Lendas que contam histórias reais, lendas de coisa que se ouviu falar, geralmente sobre temas sobrenaturais, dessas que são tão reais que as pessoas que as ouvem passam até a ver as coisas tais quais foram contadas.
As ilhas geralmente possuem essa mítica: são lugares cercados de magia, envoltos não somente pelo mar, mas pelo misticismo, crença e muitas vezes pela imaginação fértil de seus habitantes.
Mallaig não é uma ilha propriamente dita, mas se vocês observarem num mapa a região todo por aqui possui muita água, muitos lagos, ou “lochs” como se diz por aqui. Talvez o exemplo mais famoso deles seja o Loch Ness, (Lago Ness), apenas um exemplo de muitos. Todos também rodeados por mitos e lendas.
Dizem as más línguas (com o perdão do trocadilho, mas isso é o que não falta por aqui) que o West Highland Hotel é mal assobrado.
Tomei conhecimento disso num dia que brinquei quando as louças que estavam secando sobre a pia (num tipo de aparador que existe entre a pia e a janela) caíram sobre as cubas, fazendo um estrondo. Naquela hora disse “Caramba, isso deve ser fenômeno Poltergheist!” Mal acabei de falar, Rudy, o ajudante do chef virou para mim, sério e pediu para que eu não repetisse mais esse tipo de coisa, pois ele próprio havia presenciado “coisas estranhas” acontecerem na cozinha.
Sem ter conhecimento disso a Ju, num dia qualquer, fazendo o housekeeping no último andar do hotel (um antigo sótão, transformado em andar) viu a TV do quarto 29 ligar sozinha. No mesmo dia ficou sabendo que uma das meninas da Lituânia, a Ruta, não trabalhava naquele andar pois tinha sensações horrorosas. De fato, aquele dia a Ju terminou o trabalho transtornada. Sentia a todo o instante enquanto estava no “top floor” que era vigiada, que alguém passava por trás dela. Inquietante. Nem dormir direito conseguiu.
Após esses acontecimentos e a jura da Ju dizendo que nunca mais trabalharia no top floor sozinha, fomos por acaso ao Herritage Centre de Mallaig, um tipo de museu que conta muito da história da cidade, do porto, e de toda a região das Highlands e das pequenas ilhas que ficam espalhadas por aqui.

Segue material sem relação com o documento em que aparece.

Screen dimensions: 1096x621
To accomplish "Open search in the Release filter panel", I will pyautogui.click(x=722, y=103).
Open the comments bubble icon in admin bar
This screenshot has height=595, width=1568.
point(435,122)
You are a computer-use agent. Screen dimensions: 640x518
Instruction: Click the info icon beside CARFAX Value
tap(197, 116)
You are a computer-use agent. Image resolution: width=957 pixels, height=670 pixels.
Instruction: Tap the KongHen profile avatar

Dentre as diversas fotos existentes por lá uma nos impressionou: uma foto tirada em 1903, na qual o hotel em que trabalhamos aparece já construído e funcionando como tal.

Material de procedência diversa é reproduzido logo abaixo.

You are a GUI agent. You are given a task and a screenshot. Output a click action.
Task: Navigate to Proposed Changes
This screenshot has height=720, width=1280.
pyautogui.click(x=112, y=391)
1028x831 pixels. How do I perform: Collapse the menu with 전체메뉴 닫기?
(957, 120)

Isso só aguçou nossa curiosidade e nos forçou a perguntar a mais pessoas aqui do hotel sobre o último andar e essas sensações estranhas sentidas pela Ju e pela Ruta: a única coisa que ficamos sabendo é que certa vez um hóspede deixou o hotel antes do tempo previsto alegando que seus filhos (duas crianças) não conseguiram dormir e ficaram aterrorizados por ouvirem a noite inteira ruídos que pareciam panelas batendo e crianças chorando. Todas as outras pessoas se recusaram a falar sobre o assunto e encerraram a conversa naquele instante.
Que “meda”, hein?!

24

de
setembro

O colega portugues

A despreocupação ou inocência ou a confiança (o que prefiro acreditar) das pessoas com quem e em quem não se conhece já havia me despertado o interesse desde que aluguei o quarto lá em Londres com a Sandra, nossa flat-mate. Nenhum contrato de locação, nenhuma assinatura, nenhum depósito adiantado, nenhum fiador. Nada, apenas a minha palavra de que pagaria o aluguel todo o mês e que quando quisesse sair teria de avisá-la com um mês de antecedência. Simples assim.

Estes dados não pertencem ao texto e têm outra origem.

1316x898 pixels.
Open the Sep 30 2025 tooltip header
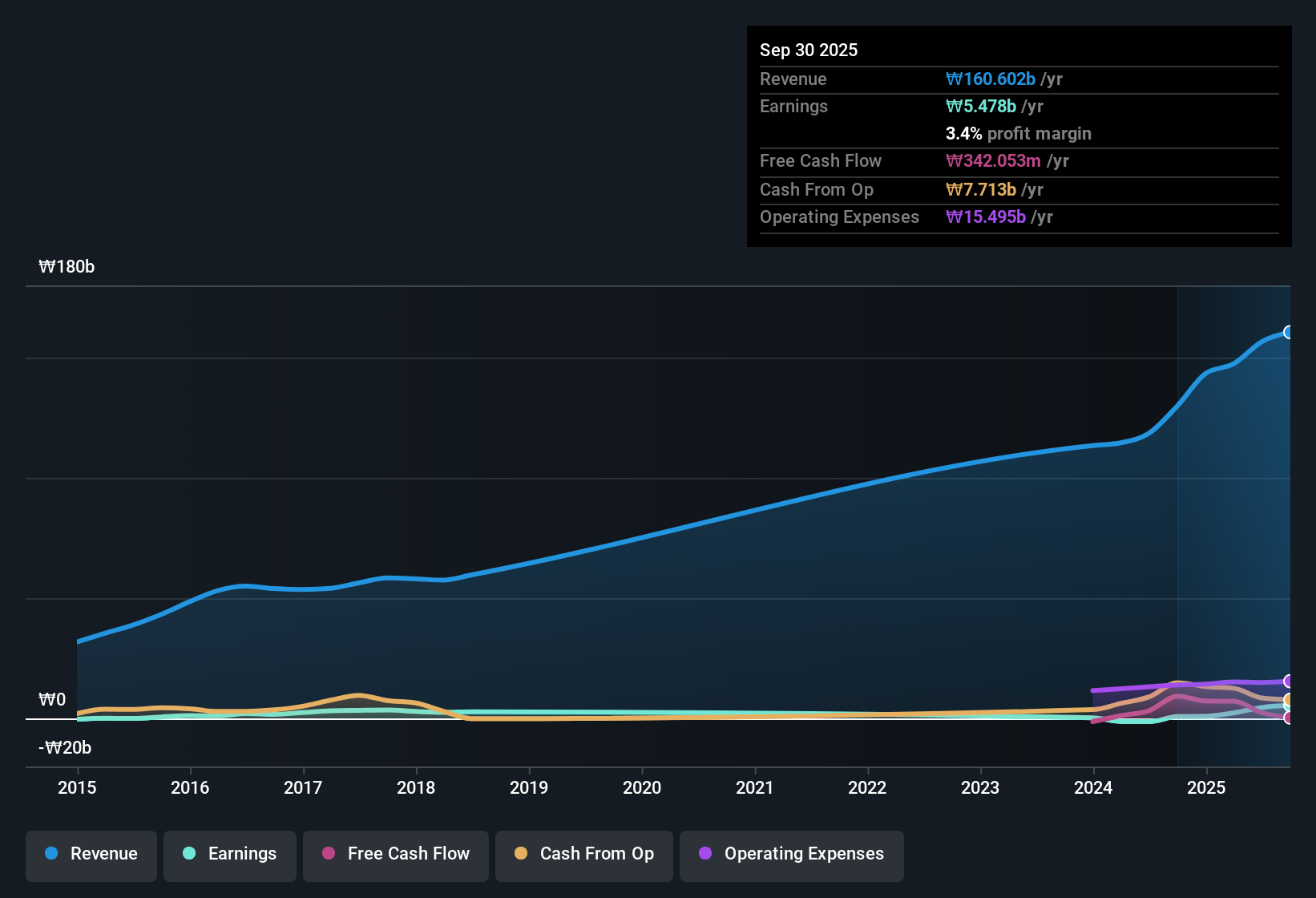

As relações trabalhistas aqui no Reino Unido também parecem seguir essa linha e, portanto, são bastante diferentes das existentes no Brasil. Na agência para a qual trabalhei como garçon, a Blue Arrow, apresentei meu passaporte e preenchi um formulário, porém, aqui no West Highland Hotel foi bastante diferente e até curioso para nós brasileiros, acostumados com a burro-cracia típica. Não sei se em todos os lugares aqui da Escócia a coisa é assim ou se aqui é da maneira que é por Mallaig ser uma cidade muito pequena e as pessoas terem hábitos interioranos, também.
Conseguimos (a Ju e eu) nossos empregos aqui através de um site na internet, o Gumtree – acho que até já comentei isso no blog. No total foram trocados três e-mails com hotel e estávamos empregados. Ao chegarmos imaginei que iriam nos pedir os passaportes, uma carta da escola para a Ju atestando que ela estava de férias e, portanto, gozava do direito de trabalhar full time, mas não. Apenas preenchemos um simples formulário. Ninguém pediu uma cópia de documento uma carta de referência, nada. Não pensem que estamos trabalhando ilegalmente por causa disso. O tal formulário era um tipo de registro, uma maneira do governo saber quantos trabalham num determinado local, quanto ganham e quanto se pode arrecadar através de impostos. Porém, nada além disso.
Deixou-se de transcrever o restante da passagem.